◆ **What this exercise asks**:
1. Translate this sentence from the IDPEP and Percolator comparison into Spanish: "Sample D is often ignored since there are no true positives."
2. Carry the IDPEP and Percolator comparison forward from the point where it ends.

◆ **Page text**:
════════════════════
IDPEP and Percolator are compared for each of the 12 data sets. Only PrESTs are considered for evaluation. Reported are Percolator results for train and test FDR = 0.05. Results for train and test FDR = 0.01 look similar. Sample D is often ignored since there are no true positives.

%matplotlib inline
import os
import json
from collections import defaultdict
import matplotlib.pyplot as plt
from sklearn.metrics import auc
import analyse
_MAP_SAMPLE_TO_POOL = {
    "A": ["A", "B"],
    "B": ["B"],
    "C": ["A"],
    "D": []
}
_PEP_THRESH_LIST = [
    0,
    0.000001, 0.000005,
    0.00001, 0.00005,
    0.0001, 0.0005,
    0.001, 0.005,
    0.01, 0.05,
    0.1
]

Read in data

filenames = [
    f for f in os.listdir(".")
    if f.endswith(".json") and
    ("IDPEP" in f or "0.05" in f)
════════════════════
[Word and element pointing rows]
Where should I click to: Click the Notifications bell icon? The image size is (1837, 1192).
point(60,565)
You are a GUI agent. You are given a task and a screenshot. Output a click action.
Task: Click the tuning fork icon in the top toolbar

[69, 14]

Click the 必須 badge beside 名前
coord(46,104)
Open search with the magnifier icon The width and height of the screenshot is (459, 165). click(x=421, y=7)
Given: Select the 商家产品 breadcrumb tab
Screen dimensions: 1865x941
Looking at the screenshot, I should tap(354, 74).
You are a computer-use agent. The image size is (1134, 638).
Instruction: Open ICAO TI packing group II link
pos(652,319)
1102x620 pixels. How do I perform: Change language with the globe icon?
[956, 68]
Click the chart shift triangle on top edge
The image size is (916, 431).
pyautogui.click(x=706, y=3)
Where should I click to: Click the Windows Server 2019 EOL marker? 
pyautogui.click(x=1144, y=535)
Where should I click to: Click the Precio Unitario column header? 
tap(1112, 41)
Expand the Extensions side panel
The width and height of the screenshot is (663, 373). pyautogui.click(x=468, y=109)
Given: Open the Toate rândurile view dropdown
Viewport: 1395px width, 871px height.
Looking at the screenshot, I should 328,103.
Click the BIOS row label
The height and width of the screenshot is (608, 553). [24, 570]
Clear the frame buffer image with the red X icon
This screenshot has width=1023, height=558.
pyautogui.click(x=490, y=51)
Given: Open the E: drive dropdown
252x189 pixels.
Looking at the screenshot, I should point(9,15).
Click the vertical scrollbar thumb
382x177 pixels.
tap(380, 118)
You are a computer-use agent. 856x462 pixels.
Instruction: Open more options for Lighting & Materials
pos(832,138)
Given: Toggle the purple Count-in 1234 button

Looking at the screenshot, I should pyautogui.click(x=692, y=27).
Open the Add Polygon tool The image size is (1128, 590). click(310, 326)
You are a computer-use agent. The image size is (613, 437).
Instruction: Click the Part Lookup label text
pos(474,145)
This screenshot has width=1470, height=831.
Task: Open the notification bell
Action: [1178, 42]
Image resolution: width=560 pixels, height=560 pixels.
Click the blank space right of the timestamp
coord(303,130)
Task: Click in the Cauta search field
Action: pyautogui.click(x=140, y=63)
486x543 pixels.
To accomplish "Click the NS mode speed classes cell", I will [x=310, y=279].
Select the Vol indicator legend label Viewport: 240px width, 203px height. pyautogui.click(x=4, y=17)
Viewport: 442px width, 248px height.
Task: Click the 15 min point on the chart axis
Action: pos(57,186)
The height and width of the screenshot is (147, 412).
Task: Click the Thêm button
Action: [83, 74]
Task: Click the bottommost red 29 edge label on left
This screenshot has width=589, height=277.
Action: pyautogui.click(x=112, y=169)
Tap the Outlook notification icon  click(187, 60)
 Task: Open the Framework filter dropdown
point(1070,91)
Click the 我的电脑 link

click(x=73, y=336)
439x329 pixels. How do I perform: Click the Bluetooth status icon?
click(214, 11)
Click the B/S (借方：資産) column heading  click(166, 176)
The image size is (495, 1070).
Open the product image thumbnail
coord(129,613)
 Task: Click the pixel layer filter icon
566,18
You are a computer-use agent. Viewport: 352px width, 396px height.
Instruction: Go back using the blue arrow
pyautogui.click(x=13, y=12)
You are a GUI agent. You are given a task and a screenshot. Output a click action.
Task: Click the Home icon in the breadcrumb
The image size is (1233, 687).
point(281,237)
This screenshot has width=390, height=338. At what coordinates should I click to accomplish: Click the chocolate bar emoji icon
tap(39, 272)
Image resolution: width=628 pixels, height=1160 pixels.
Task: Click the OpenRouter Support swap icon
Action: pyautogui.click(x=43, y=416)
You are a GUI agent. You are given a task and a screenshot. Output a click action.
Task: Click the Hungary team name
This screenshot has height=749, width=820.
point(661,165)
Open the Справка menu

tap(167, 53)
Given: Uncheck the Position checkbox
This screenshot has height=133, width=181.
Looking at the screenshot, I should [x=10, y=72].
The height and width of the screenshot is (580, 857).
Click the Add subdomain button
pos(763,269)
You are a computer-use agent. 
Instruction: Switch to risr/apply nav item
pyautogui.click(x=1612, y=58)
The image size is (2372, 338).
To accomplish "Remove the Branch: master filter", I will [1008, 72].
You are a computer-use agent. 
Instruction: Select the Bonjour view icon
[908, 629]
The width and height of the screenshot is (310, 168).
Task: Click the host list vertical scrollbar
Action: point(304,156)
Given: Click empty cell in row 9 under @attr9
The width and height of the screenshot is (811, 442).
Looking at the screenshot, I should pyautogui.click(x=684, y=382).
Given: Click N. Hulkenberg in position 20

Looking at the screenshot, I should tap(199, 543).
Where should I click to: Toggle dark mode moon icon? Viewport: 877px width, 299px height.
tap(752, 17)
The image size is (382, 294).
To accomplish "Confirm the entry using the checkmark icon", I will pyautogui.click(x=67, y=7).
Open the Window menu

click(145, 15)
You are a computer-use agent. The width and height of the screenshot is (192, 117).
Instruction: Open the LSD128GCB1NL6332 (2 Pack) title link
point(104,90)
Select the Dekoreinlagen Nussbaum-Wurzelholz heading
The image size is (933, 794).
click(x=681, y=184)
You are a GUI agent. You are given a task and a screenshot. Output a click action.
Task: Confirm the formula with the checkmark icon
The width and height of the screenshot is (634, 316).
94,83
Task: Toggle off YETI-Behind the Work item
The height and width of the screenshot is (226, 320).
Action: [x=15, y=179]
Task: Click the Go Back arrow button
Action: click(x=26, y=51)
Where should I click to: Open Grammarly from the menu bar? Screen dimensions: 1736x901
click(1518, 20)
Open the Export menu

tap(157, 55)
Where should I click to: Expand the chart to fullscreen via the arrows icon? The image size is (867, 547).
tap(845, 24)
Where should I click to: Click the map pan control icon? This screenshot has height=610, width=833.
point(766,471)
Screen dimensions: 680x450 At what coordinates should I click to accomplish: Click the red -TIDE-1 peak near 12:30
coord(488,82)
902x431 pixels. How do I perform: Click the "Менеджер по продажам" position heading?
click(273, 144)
════════════════════
◆ **Answer set**:
1. La muestra D a menudo se ignora, ya que no hay verdaderos positivos.

2.
]
data = {}
for fn in filenames:
    sample, rep = fn[0], int(fn[1])
    engine = fn.split("_")[1]
    method = "Percolator" if "percolator" in fn else "IDPEP"

    key = (sample, rep, engine, method)
    with open(fn) as f:
        data[key] = json.load(f)
pools_fn = [
    (pool_key, "../mixtures/prest_pool_{}.txt".format(pool_key.lower()))
    for pool_key in list("AB")
]
pools_fn
[('A', '../mixtures/prest_pool_a.txt'), ('B', '../mixtures/prest_pool_b.txt')]
def read_pool(fn):
    with open(fn) as f:
        content = [line.rstrip() for line in f]
    return content
pools = {
    pools_key: read_pool(fn)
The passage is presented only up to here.